Guy didn't seem to me to be the kind of man who would take advantage of someone else's tragedy, but then again, he had been a star basketball player when we were young, and he had to be competitive and aggressive to achieve that kind of praise and skill. Age didn't always erase those kind of traits. Sometimes, the disappointments that came along the way were nothing more than fertilizer, causing the ambitions to grow in an ugly, out of control way. Me and everyone else in Stark County knew Guy Reinhardt had had his fair share of disappointments.

“I've known Hilo a lot of years,” I said. “He's one of the strongest, most dependable people I've ever met. But you may be right. This might just be enough to bring him to his knees, get the best of him.”

“I hope you're wrong, Marjorie. I sure hope you're wrong.”

The mix of coffee and cigarettes put a foul taste in my mouth. I wasn't used to the combination so early in the day. I pinched the fire off my Salem, then hesitated before I ground it out with my rubber-soled house slipper. Guy noticed, stepped over, and took care of it for me.

“Can't be too careful, Marjorie,” he said. Grassfires were another nightmare; a spark brought to flame by an easy wind could destroy the year's crop and a hundred-year-old farm in one fell swoop. We'd both seen it happen more than once.

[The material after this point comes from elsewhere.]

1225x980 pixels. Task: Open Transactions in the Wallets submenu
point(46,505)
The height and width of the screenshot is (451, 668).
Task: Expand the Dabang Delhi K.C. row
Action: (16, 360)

“Thank you,” I offered, as I watched him pick up the butt, perform the same stripping operation, then stuff it into his pocket with his own.

When Guy straightened back up, he fixated on the horizon for a long second. “Be a lot of comin' and goin' around here today. You up for that, Marjorie?”

“I suppose I have to be, don't I?”

“I suppose you do.” He hesitated, then looked me in the eye. His gaze cut through the early gray dawn like a hot knife to butter. “State Police'll take over. Hilo can't handle this. Three murders in a matter of days, all so close together. They're gonna look at you and Hank awful close, Marjorie.”

Guy's words bounced around inside of my head and nearly took me off my feet. “What do you mean, ‘look at us close,' Guy? Hank and I haven't done anything wrong.”

“Don't matter, Marjorie. They have to do their jobs. I just wanted you to know what was coming your way. Everybody's a suspect, Marjorie, everybody. At least till they've been cleared, alibis and such checked. Even you and Hank. You're a suspect as much as anybody else.”

CHAPTER 16

I stared at the telephone. I didn't want to touch the black receiver, hear the crackle of the live line on the other end, but there was no avoiding the call to New York that I had to make.

My indexing income was just like some farmers' royalty payments from the oil wells that teeter-tottered unattended in their fields. Hank had always chased the oil and gas men off, afraid the pumps would foul the water and the land.

My payments weren't royalties. It was a one-time payment. The author saw royalties from the publisher, I supposed, but I never did. I saw no long-term benefits from writing indexes. If I wanted to make more money, I had to take more work, or go out and find it—and that wasn't as simple as it sounded. It wasn't like publishers put help-wanted ads for indexers in the back of the Dickinson, North Dakota, newspaper.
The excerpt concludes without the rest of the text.